"No." Vanbrugh answered without the slightest hesitation, but an instant later his eyes fell before hers. She sighed almost inaudibly, laid her hand upon the railing and with the other raised the big muff to her face so that it hid her mouth and chin. To her, the lowering of his glance meant something—something, perhaps, which she had not expected to find.
"You ask on general—general principles?" she inquired presently, with a rather nervous smile.
But Vanbrugh did not smile. The expression of his face did not change.
"Yes, on general principles," he answered. "It is the main question, after all. If Mrs. Darche is not happy, there must be some very good reason for her unhappiness, and the reason cannot be far to seek. If the old gentleman is really losing his mind or is going to have softening of the brain—which is the same thing after all— well, that might be it. But I do not believe she cares so much for him as all that. If he were her own father it would be different.

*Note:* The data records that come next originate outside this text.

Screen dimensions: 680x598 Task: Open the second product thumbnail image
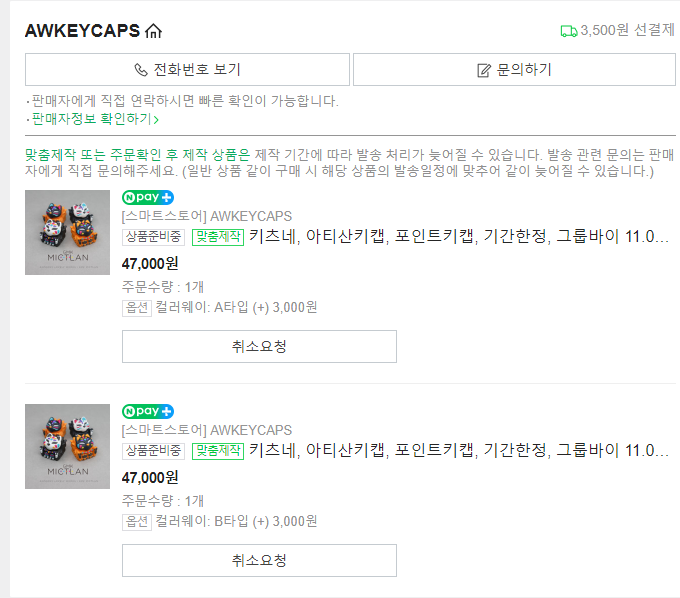(67, 447)
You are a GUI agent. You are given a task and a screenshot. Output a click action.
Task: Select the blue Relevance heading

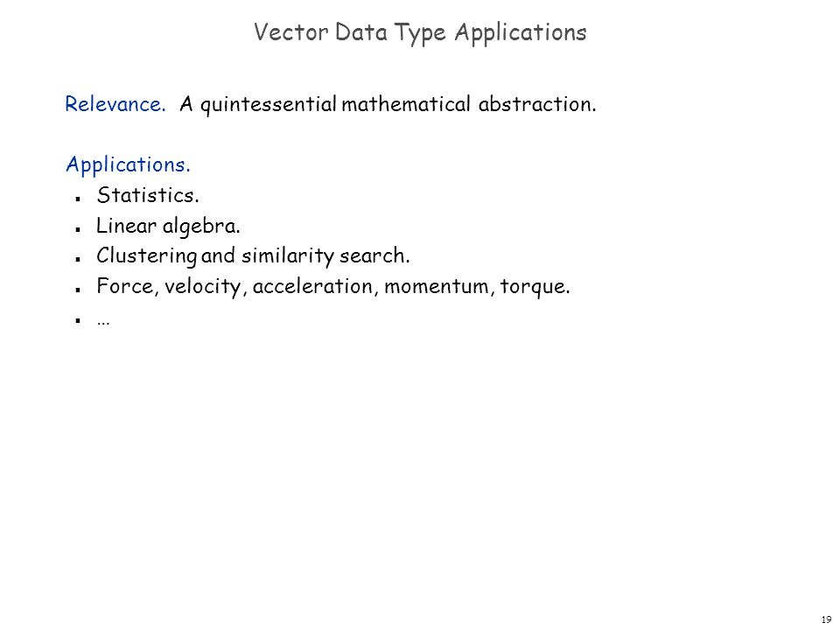tap(116, 104)
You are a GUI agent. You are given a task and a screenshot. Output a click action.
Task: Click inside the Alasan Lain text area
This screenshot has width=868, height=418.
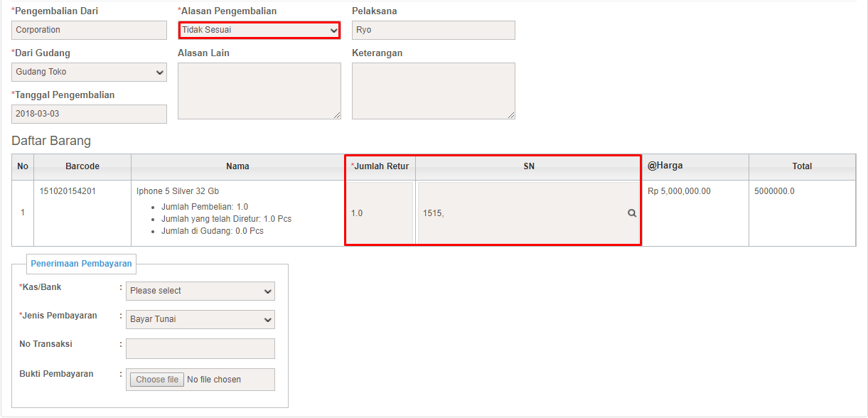[259, 90]
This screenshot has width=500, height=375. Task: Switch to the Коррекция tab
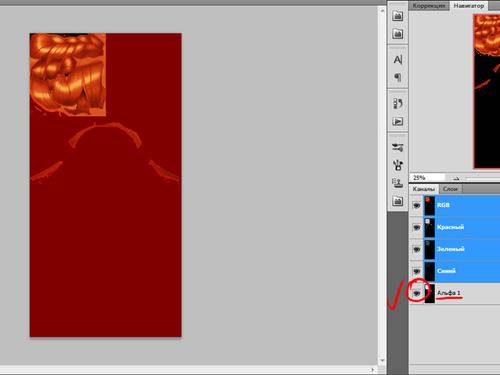coord(429,6)
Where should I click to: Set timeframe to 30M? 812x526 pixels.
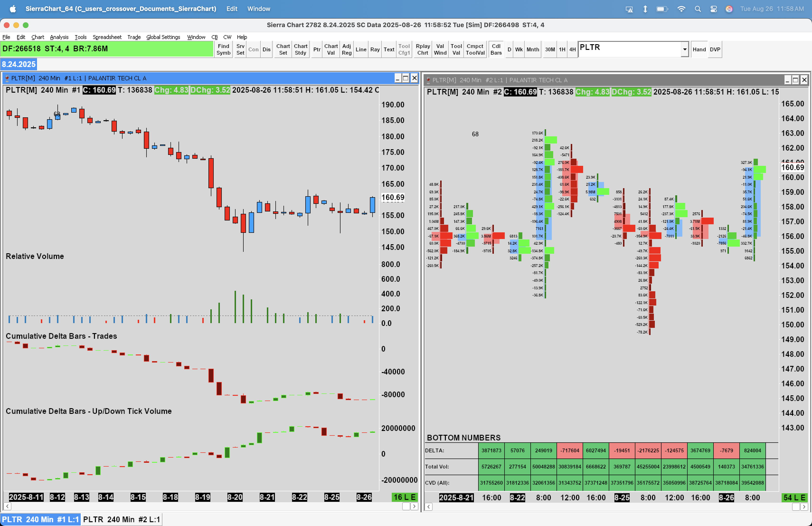tap(550, 49)
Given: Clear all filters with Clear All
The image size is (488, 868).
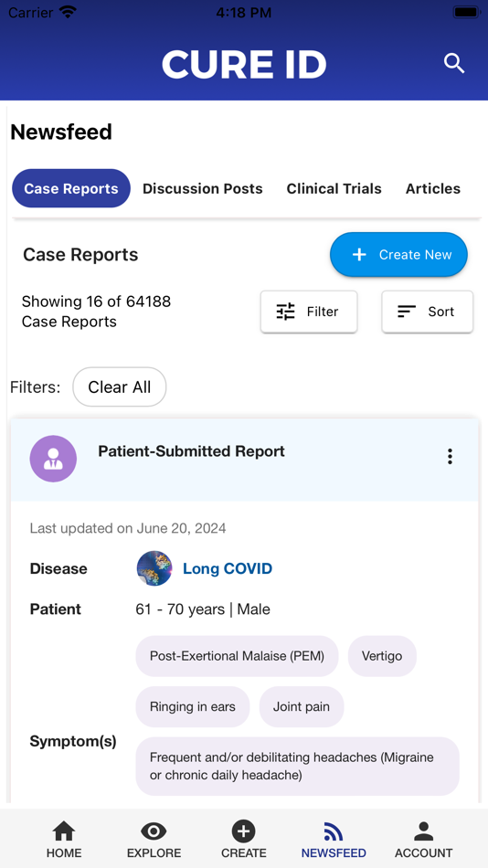Looking at the screenshot, I should coord(119,387).
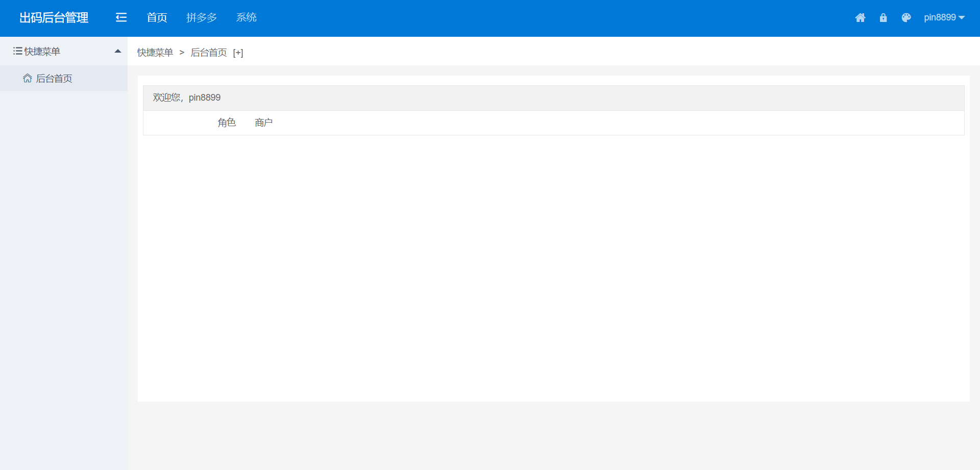Viewport: 980px width, 470px height.
Task: Select the 系统 top navigation tab
Action: coord(246,18)
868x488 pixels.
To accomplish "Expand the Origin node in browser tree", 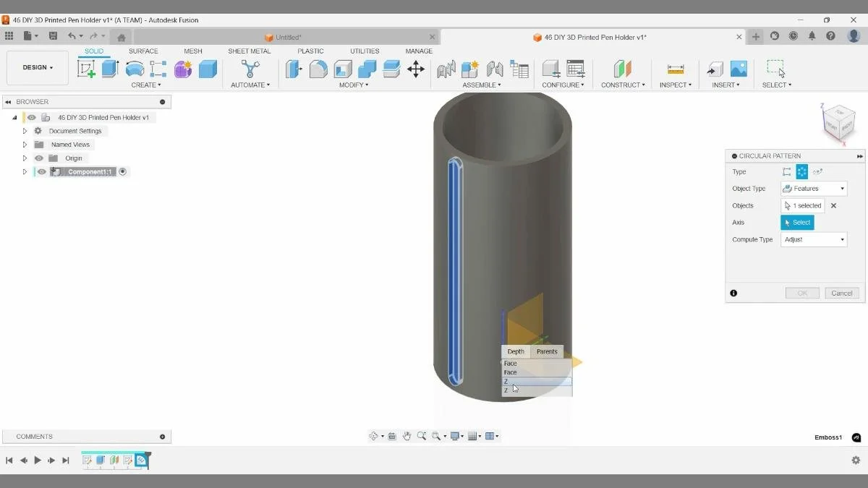I will pyautogui.click(x=25, y=158).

But he is John's father, and John—I do not know what to say. It would depend upon the answers to the other questions."
"Which I cannot give you," answered Dolly. "I wish I could."
Dolly gave the railings a little parting kick to knock the snow from the point of her over-shoe, lowered her muff and began to walk again. Vanbrugh walked beside her in silence.

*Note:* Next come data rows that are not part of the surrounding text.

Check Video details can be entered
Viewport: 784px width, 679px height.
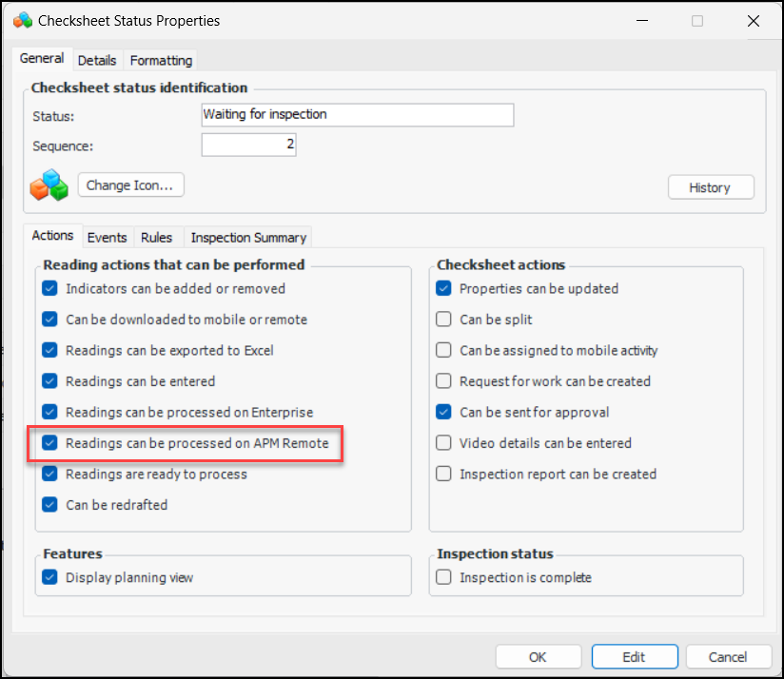[x=443, y=443]
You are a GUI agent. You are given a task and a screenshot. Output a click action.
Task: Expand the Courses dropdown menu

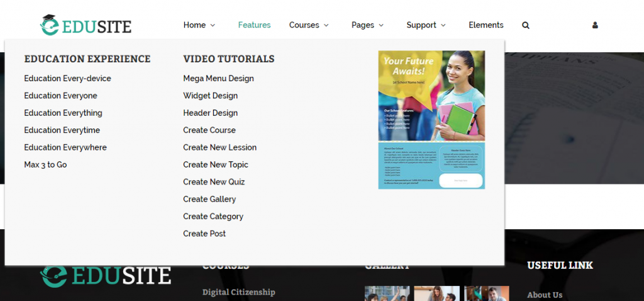309,25
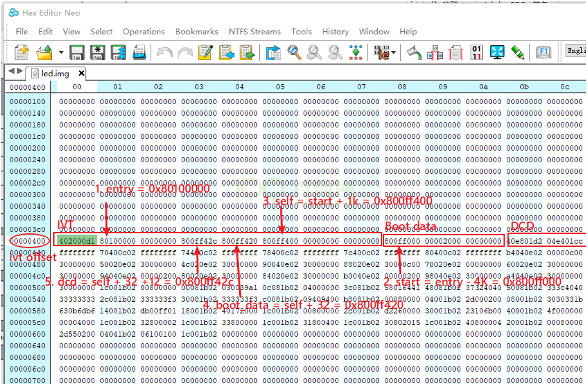Open the Bookmarks menu
The height and width of the screenshot is (388, 588).
pos(197,32)
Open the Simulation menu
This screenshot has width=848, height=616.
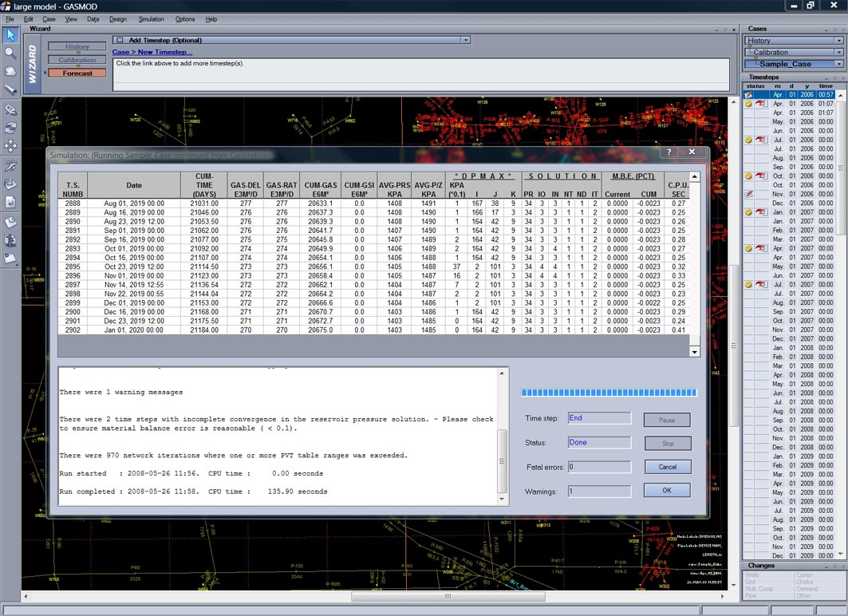tap(151, 19)
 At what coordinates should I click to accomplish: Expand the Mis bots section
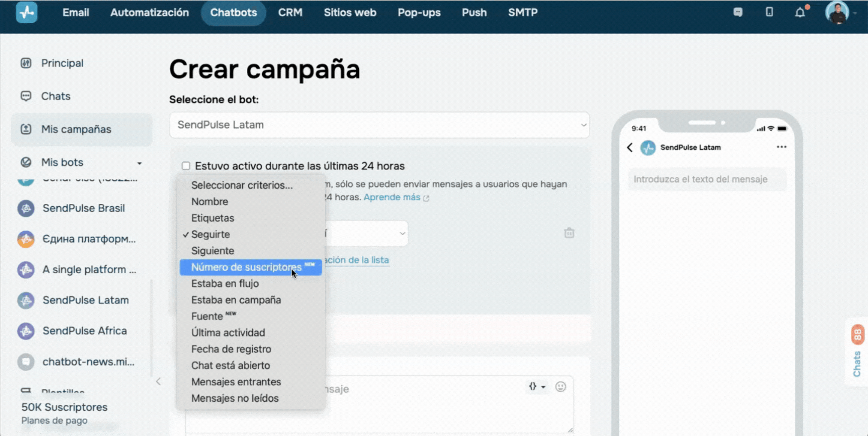click(139, 163)
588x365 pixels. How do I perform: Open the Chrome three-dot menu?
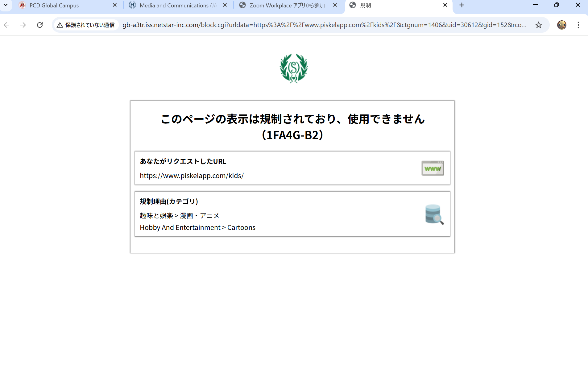(578, 25)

"It is a very serious question," she began again, when they had gone a few steps. "Of course you think I spend all my time in frivolous charities and serious flirtations, and dances, and that sort of thing. But I have my likes and dislikes, and Marion is my friend. She is older than I, and when we were girls I had a little girl's admiration for a big one. That lasted until she got married and I grew up. Of course it is not the same thing now, but we are very fond of each other. You see I have never had a sister nor any relations to speak of, and in a certain way she has taken the place of them all. At first I thought she was happy, though I could not see how that could be, because—"

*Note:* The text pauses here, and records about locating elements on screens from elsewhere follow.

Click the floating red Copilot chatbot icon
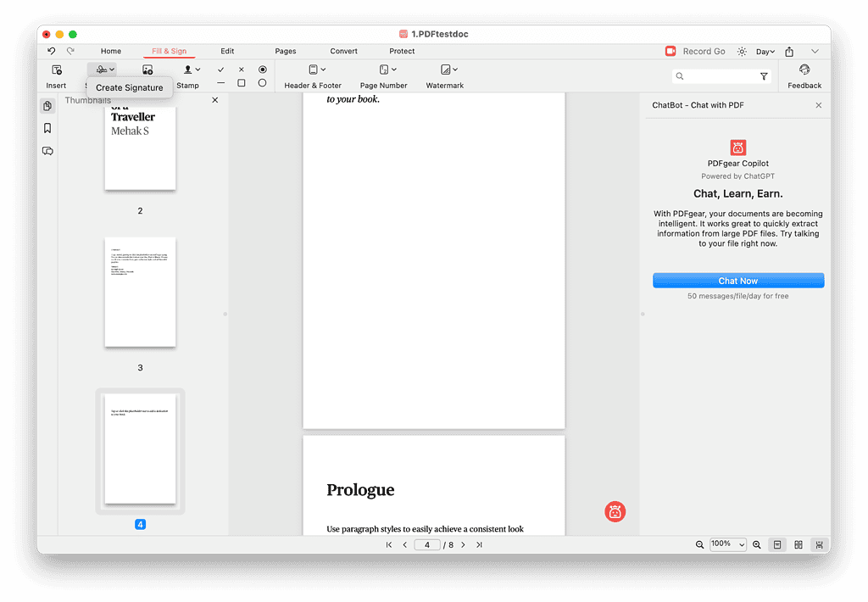 click(615, 511)
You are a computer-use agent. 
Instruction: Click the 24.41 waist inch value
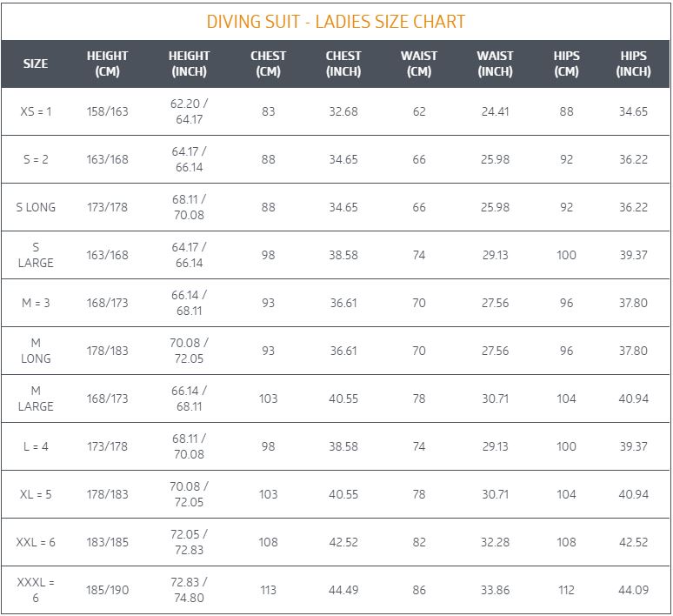pos(495,111)
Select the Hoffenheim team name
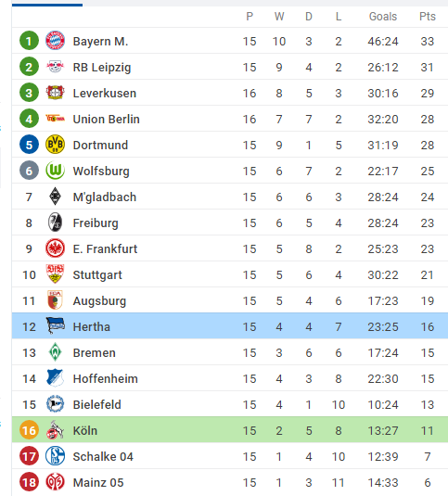This screenshot has width=448, height=496. click(x=106, y=378)
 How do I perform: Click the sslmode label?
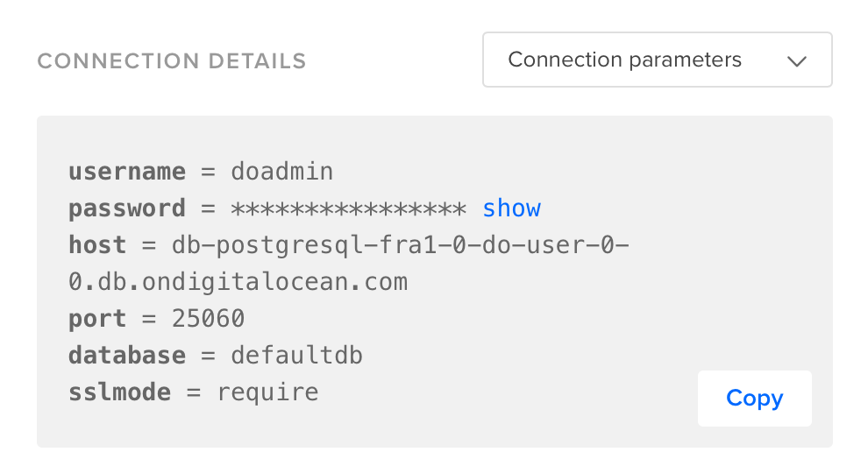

Dolly broke off suddenly, as though she expected Vanbrugh to understand what was passing in her mind. He said nothing, however, and did not even look at her as he walked silently by her side. Then she glanced at him once or twice before she spoke again.
"Of course you know what I am thinking of," she said at last. "You must have thought it all too, then and now, and very often. Of course—you had reason to."
"What reason?" Vanbrugh looked up quickly, as he asked the question.